Data items:
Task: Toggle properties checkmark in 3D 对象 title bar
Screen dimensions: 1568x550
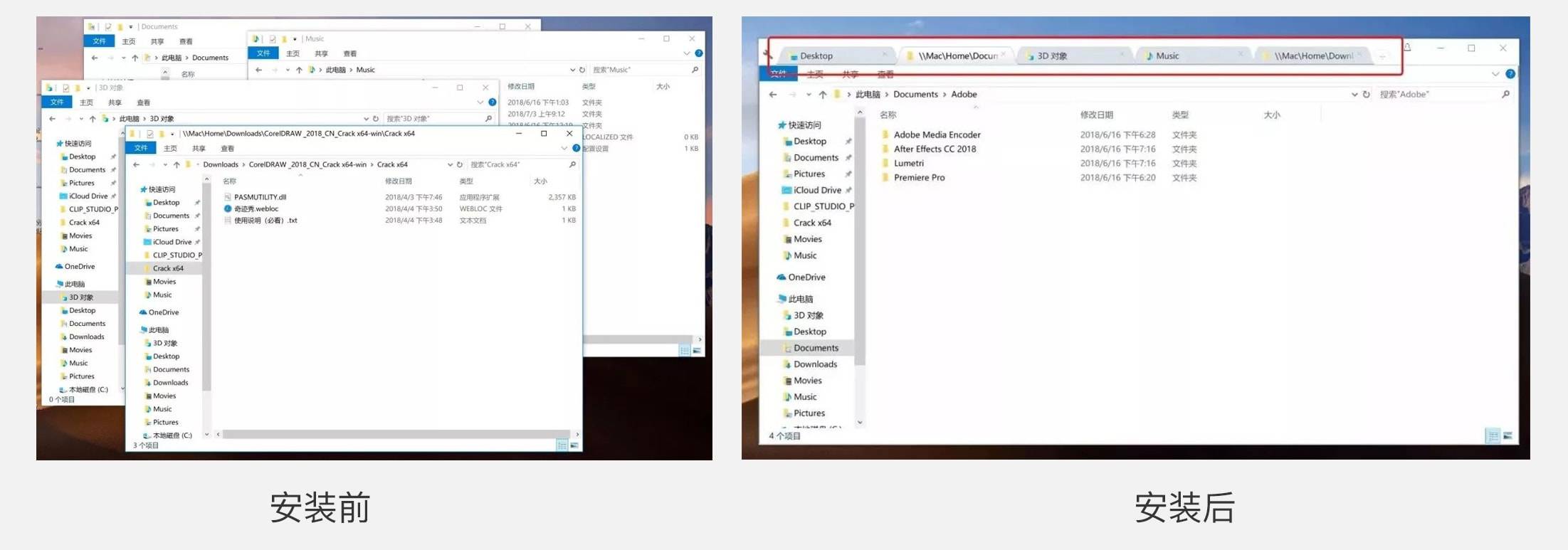Action: (x=65, y=88)
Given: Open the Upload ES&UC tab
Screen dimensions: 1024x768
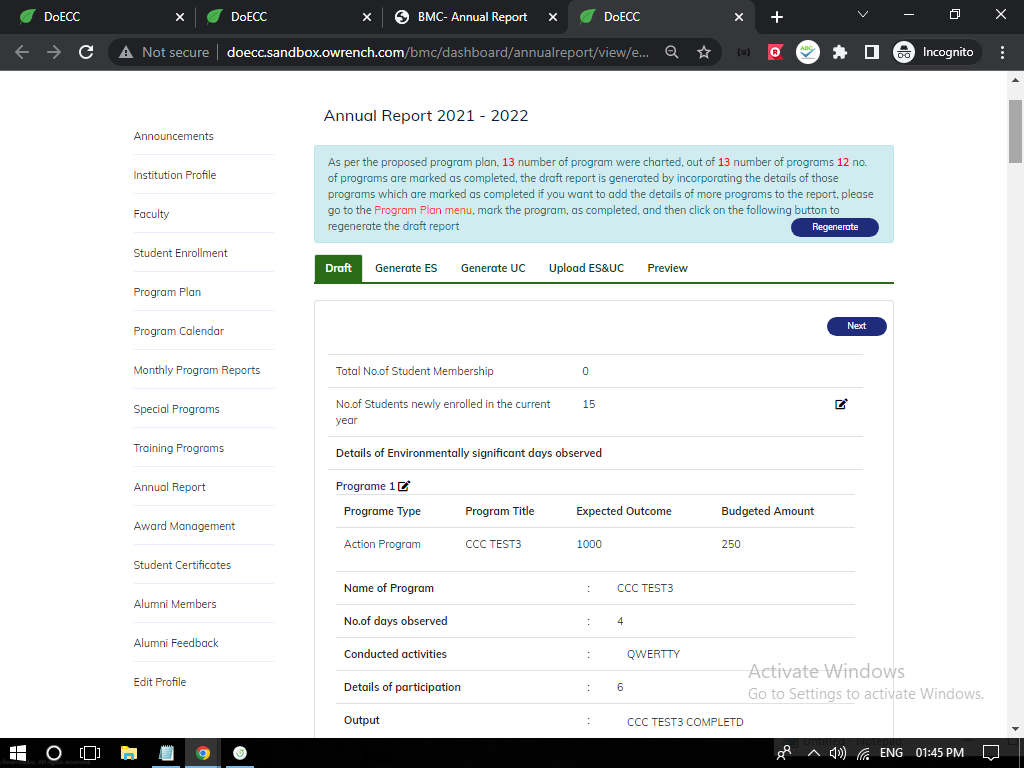Looking at the screenshot, I should (586, 268).
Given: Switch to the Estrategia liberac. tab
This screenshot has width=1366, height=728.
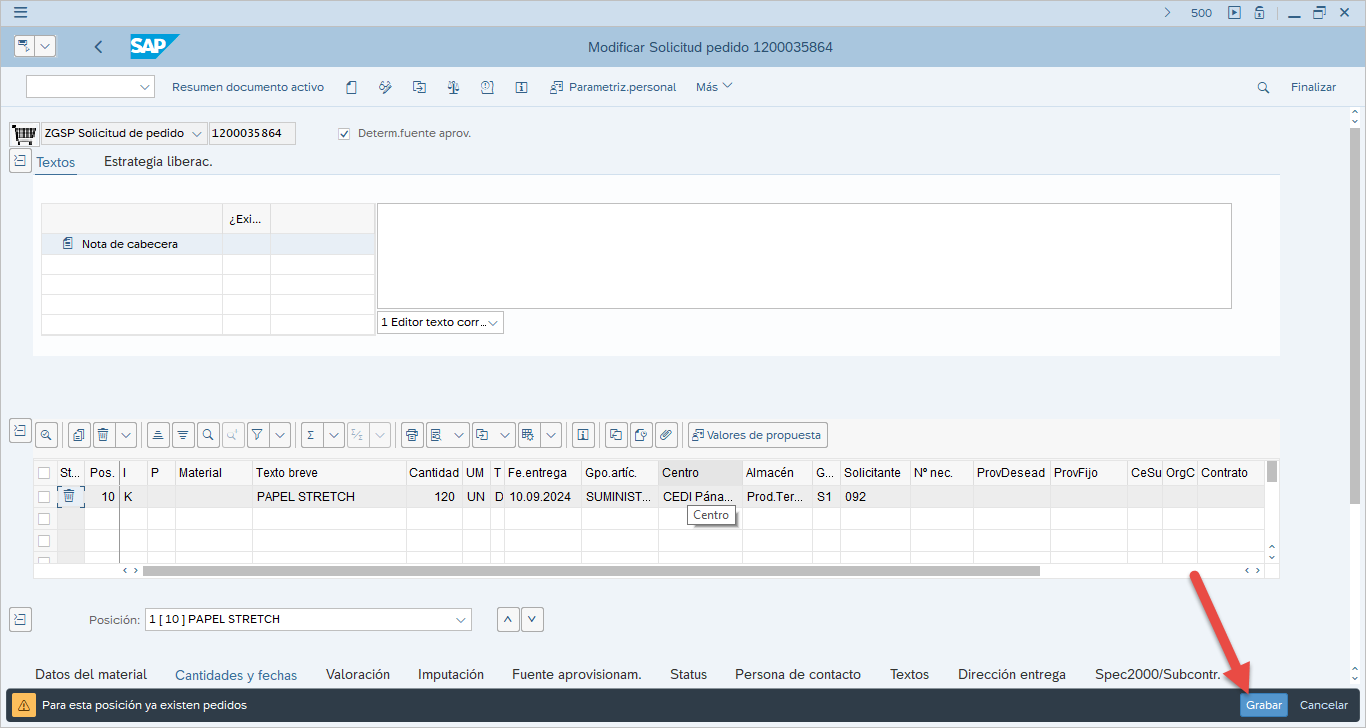Looking at the screenshot, I should click(x=158, y=162).
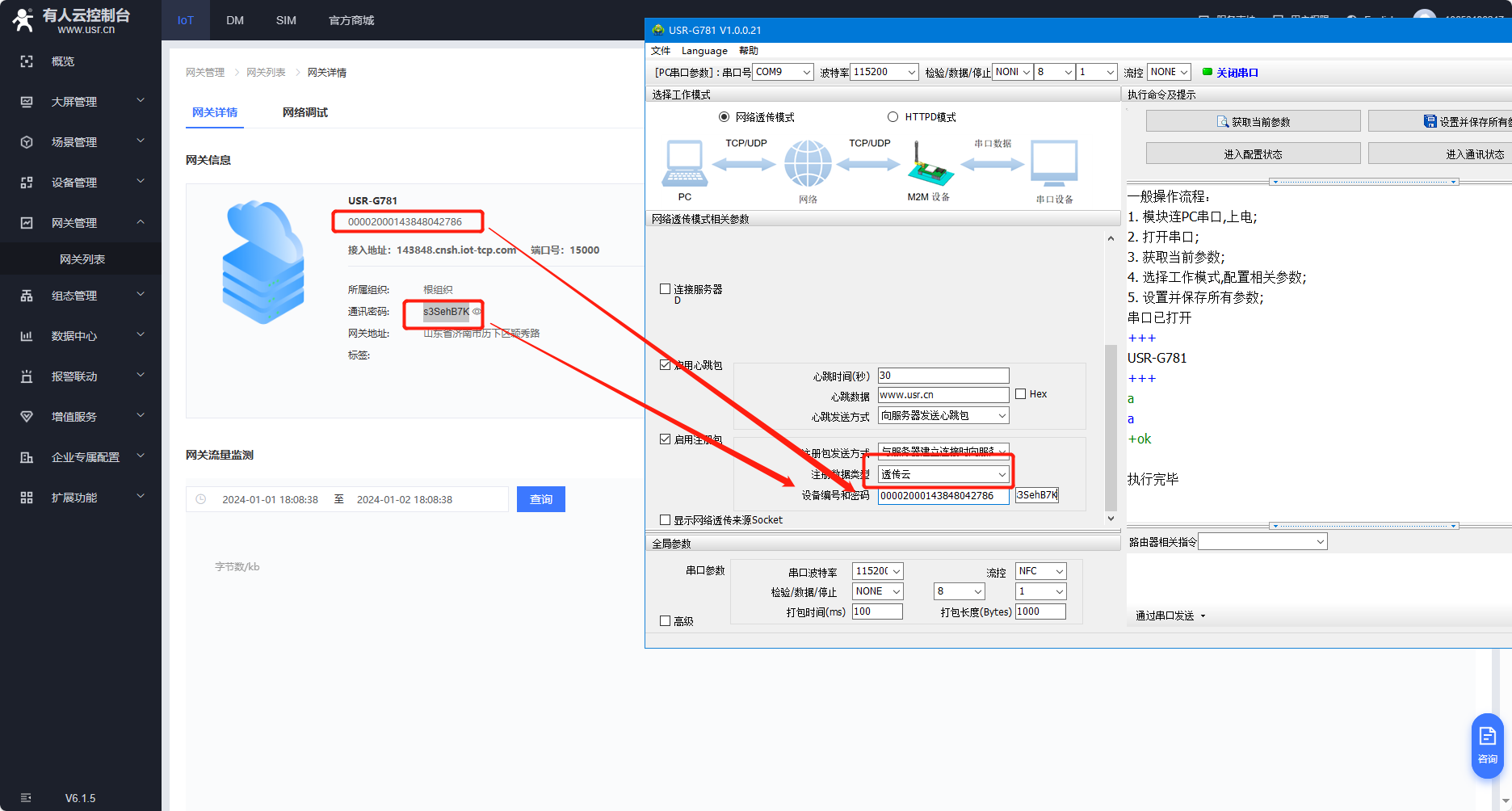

_EXERCISE BRIEF_:
The answer must restate each entry word for word and contain no images.

_ANSWER TO THIS PROBLEM_:
Task: Toggle properties checkmark in 3D 对象 title bar
Screen dimensions: 1568x550
Action: (x=65, y=88)
Given: Open the Upload ES&UC tab
Screen dimensions: 1024x768
Looking at the screenshot, I should (586, 268).
Given: Switch to the Estrategia liberac. tab
This screenshot has width=1366, height=728.
Looking at the screenshot, I should click(x=158, y=162).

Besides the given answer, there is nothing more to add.